彼女はそんな様子に、もしもそのまま手にしていたなら腕ごと持っていかれていた、と思い冷や汗を流した。
・・・が、
「今、回復魔法を掛けて血を止めるね?」
「えっ・・・」
そんな自分を気遣うルシアの言葉を浮けて・・・ユキFは初めて、自分の身体がどうなっているのかを察したのである。
グラッ・・・
その瞬間、足に力を入れているはずなのに、勝手に傾いていくユキFの視界。
・・・要するに、剣を斬られた時、咄嗟に引いたはずの腕と共に、纏っていた魔王の鎧ごと、両足を切断されていたのである。
「おっとっと・・・」
そんな言葉を口にしながら・・・ユキFの身体を、ユリアたちと同じように宙に浮かべるルシア。
それから彼女は、
「ついでにこれも壊しちゃうね?」
サクッ・・・
ユキFの首につけられていたリングを、呆気無く切断した。
「一体・・・どうやって・・・」
首輪から開放されたためか、あるいは、急激に血を失ったためか・・・少しだけも朦朧とする意識の中でルシアに問いかけるユキF。
「どうやってって・・・ただ切っただけ?」
そしてルシアは、右手で彼女に回復魔法をかけながら、もう片方の手で、天井に向かって立ち昇る極細の糸のような光の線を作り出して、種明かしを始めた。
「よく分かんないけど、これプラズマって言うらしいよ?出力にもよるらしいけど、原理上切れない物質は無い、ってお姉ちゃんが言ってたよ?」
「・・・一体、ワルツ様は、ルシア様に何をさせるつもりでそのようなことをお教えに・・・」
そんなユキFの疑問にルシアは、
「え?それはもちろん・・・」
そう言って健気な表情を見せると、
「新しい船を作るためだよ?」
・・・そんな言葉を口にしたのだ。
ルシア嬢のそういうところが、妾は怖いのじゃ。
ほんと、包丁が切れないからと言って、魔法でまな板ごと切るのを止めてくれぬかのう・・・。
いつ、シンクを破壊することやら・・・。
もしもそうなったら、主殿に家から追い出されてしまうのじゃ。
でじゃ。
補足するのじゃ。
まぁ、その前にじゃ。
妾は気づいたことがあるのじゃ。
・・・こういった類のシーン・・・。
妾、書くの、苦手、かゆい、うま・・・なのじゃ。
書くのに、いつもの倍は掛かっておるのじゃ。
というのも、実は何度か書き直したのじゃ。
最初は、ユリアが意識を失っておらず、一緒に協力して戦うという構図だったのじゃが、やつらがおると、一方的なイジメにしかならぬことに気づいたから、退場してもらったのじゃ。
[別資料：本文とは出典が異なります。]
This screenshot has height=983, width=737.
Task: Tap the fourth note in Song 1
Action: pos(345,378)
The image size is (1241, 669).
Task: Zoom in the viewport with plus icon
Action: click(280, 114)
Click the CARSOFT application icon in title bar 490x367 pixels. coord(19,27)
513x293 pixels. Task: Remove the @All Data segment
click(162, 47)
・・・いや、嬢が一人だけ戦っても、まともな戦いにならぬがのう・・・。
それ以外にも色々あったのじゃが・・・いや、ネタバレになるかもしれんからやめておくのじゃ。
まぁ、それは置いておいてじゃ。
補足なのじゃ。
アダマンタイト鋼=(ダイヤモンド+タングステンカーバイド)/ 1.2f;
こんな感じで捉えて貰えればよいのじゃ。
いや、別に割り算は、倍精度でも拡張倍精度でも4倍精度でも良いんじゃがの?
まぁ、それはさておいてじゃ。
この世界において、基本的に最も硬いと言われている物質なのじゃ。
もちろん、べらぼーに高いがのう。
じゃが、魔王の装備する武器や防具としては、特に問題無いじゃろう。
で、ルシア嬢のプラズマソード(?)の補足じゃ。
・・・強電界から発射されるイオンビームとは違うぞ?
空気中の分子を火魔法で加熱して、重力制御魔法と雷魔法で作り出した電解で線状に留める複合魔法なのじゃ。
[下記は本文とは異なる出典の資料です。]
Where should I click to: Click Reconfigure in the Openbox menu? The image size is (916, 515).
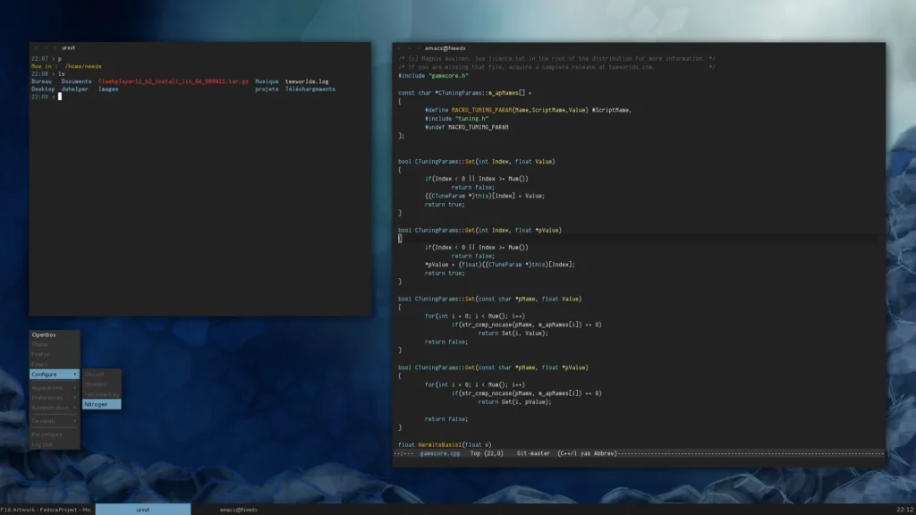pyautogui.click(x=47, y=434)
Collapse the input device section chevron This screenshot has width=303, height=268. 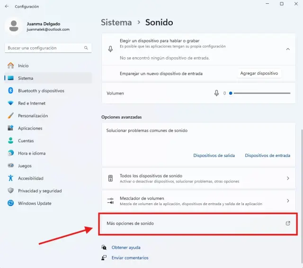tap(287, 49)
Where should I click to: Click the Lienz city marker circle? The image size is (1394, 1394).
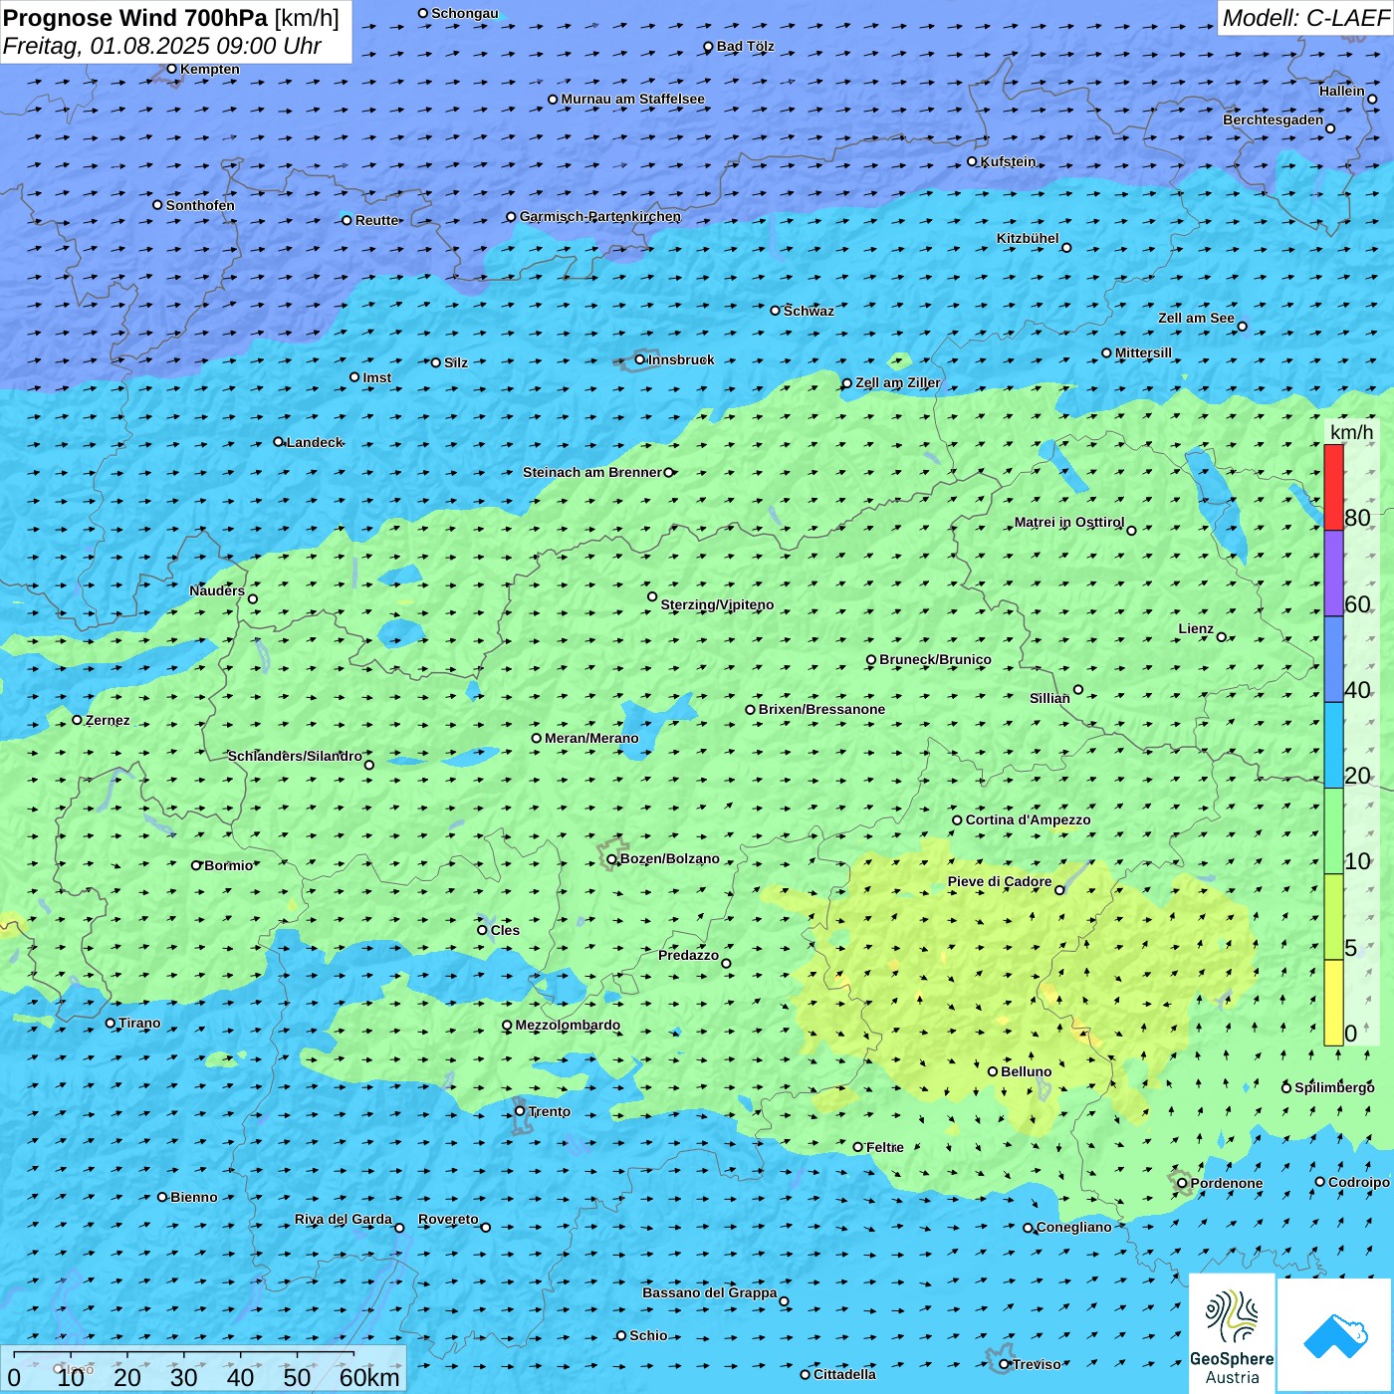point(1222,637)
確かに嬢が使う魔法の一つ一つは、シンプルな低級魔法かもしれぬが、複合させれば上級魔法など比較にならぬようなトンデモ魔法に変わってしまうのじゃ。
逆に高度な上級魔法同士を掛け合わせるのは・・・難しいというのは、何となく分かるじゃろ?
ワルツは、それが何となく分かっておったから、ルシアに、中級以上の魔法を覚えるようには勧めなかったのじゃ。
・・・という設定なのじゃ。
・・・本文に書くところがないのじゃ・・・。
ここに書いて、ごめんなさい・・・なのじゃ。